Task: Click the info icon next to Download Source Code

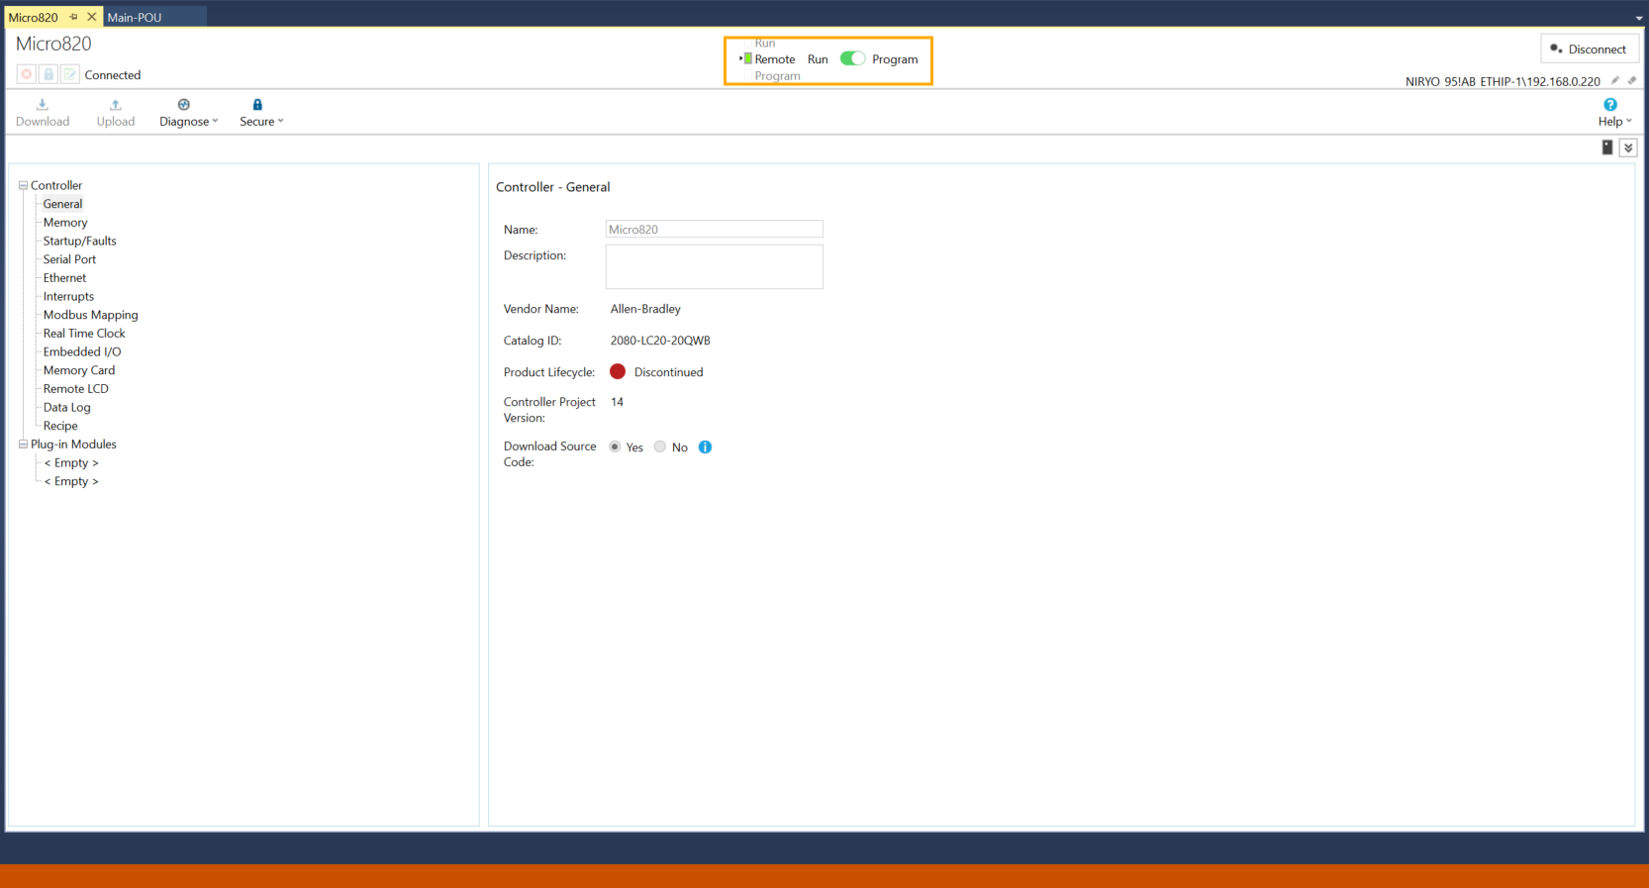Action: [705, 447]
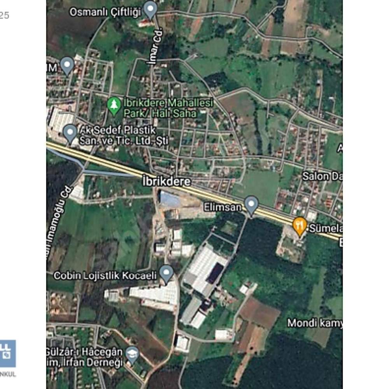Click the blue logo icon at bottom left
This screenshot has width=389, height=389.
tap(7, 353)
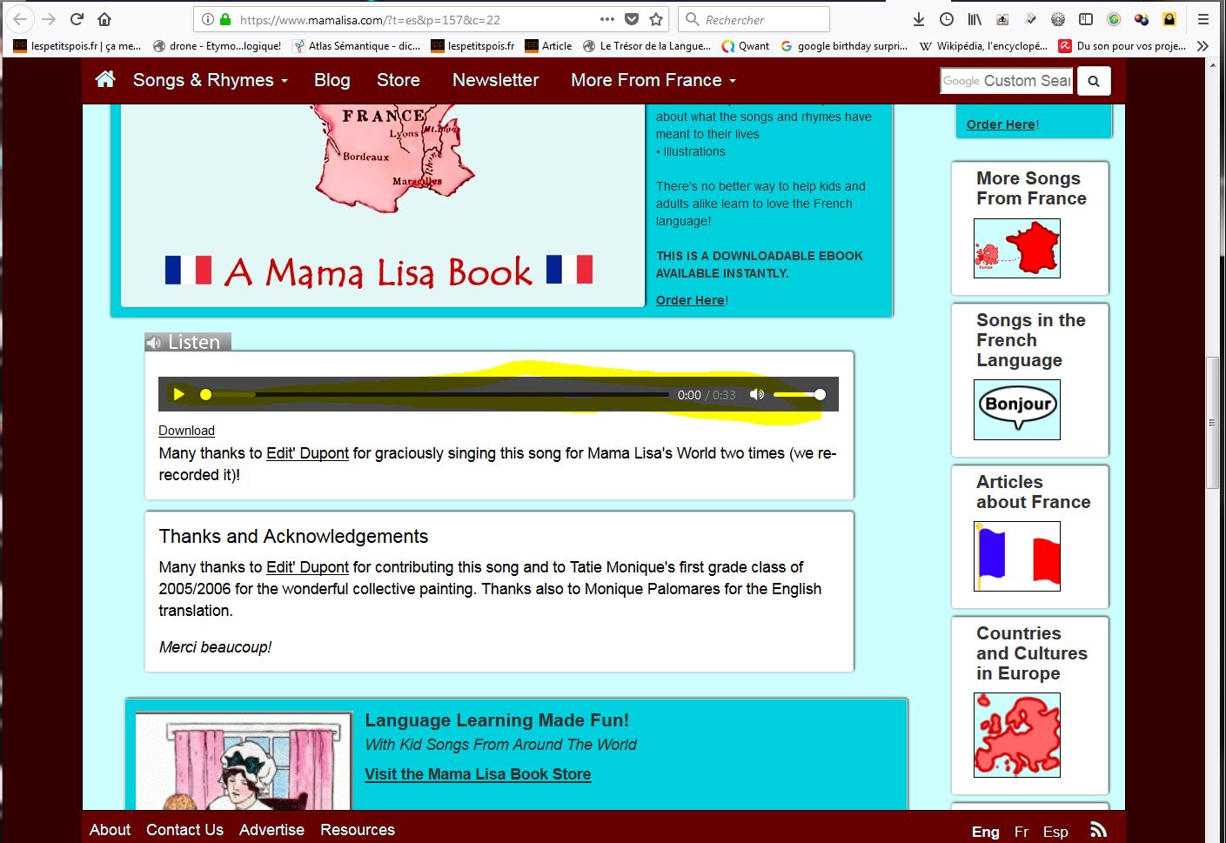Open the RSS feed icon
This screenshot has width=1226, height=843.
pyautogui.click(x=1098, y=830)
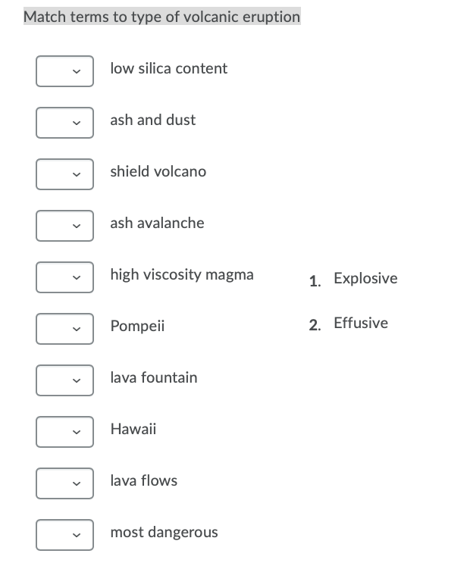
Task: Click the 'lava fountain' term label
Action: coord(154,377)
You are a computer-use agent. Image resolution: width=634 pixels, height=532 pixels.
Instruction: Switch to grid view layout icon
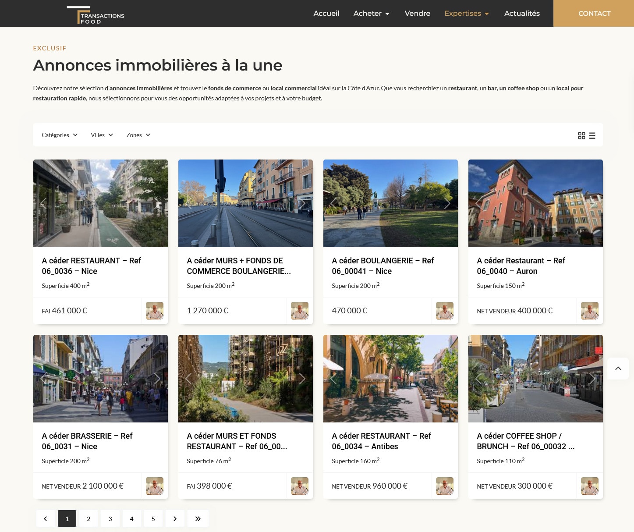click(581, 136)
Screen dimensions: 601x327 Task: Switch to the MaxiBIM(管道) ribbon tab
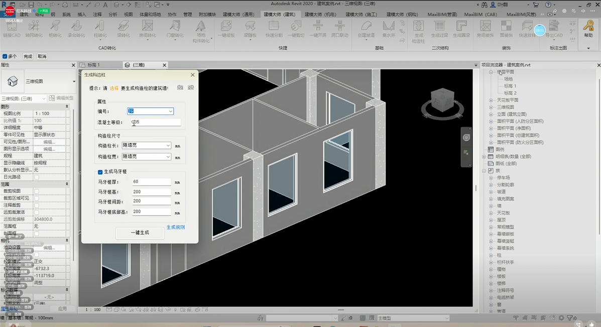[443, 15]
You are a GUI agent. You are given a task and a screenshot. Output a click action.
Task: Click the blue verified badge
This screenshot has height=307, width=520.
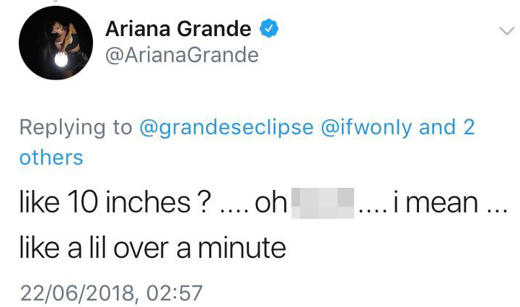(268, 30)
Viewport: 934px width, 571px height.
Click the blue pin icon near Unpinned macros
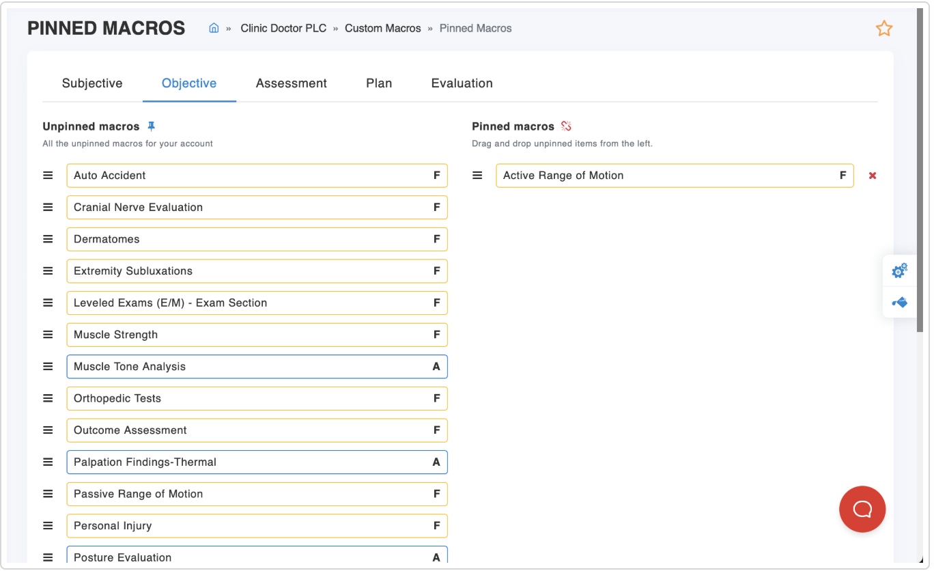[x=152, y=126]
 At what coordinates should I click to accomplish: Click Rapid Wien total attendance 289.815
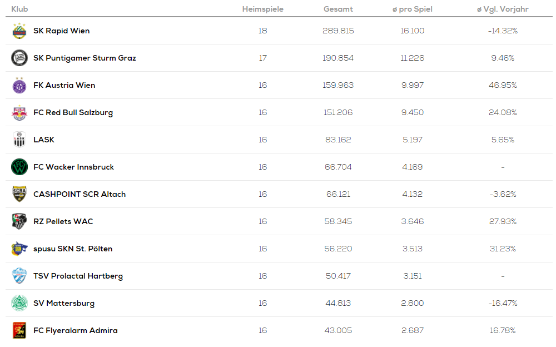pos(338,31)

• • •

** TASK STATEMENT **
Reproduce the data above verbatim, minus any images.

** RESULT OF THE TASK **
Task: Click the info icon next to Download Source Code

Action: [705, 447]
Click the blue logo icon at bottom left
This screenshot has width=389, height=389.
tap(7, 353)
Open the RSS feed icon
This screenshot has width=1226, height=843.
pyautogui.click(x=1098, y=830)
Task: Click the 'lava fountain' term label
Action: coord(154,377)
You are a computer-use agent. Image resolution: width=634 pixels, height=532 pixels.
Instruction: Switch to grid view layout icon
click(581, 136)
Screen dimensions: 601x327 Task: Switch to the MaxiBIM(管道) ribbon tab
[443, 15]
You are a GUI agent. You are given a task and a screenshot. Output a click action.
Task: Click the blue verified badge
This screenshot has height=307, width=520.
(268, 30)
Viewport: 934px width, 571px height.
Click the blue pin icon near Unpinned macros
[x=152, y=126]
 At what coordinates should I click to accomplish: Click Rapid Wien total attendance 289.815
pos(338,31)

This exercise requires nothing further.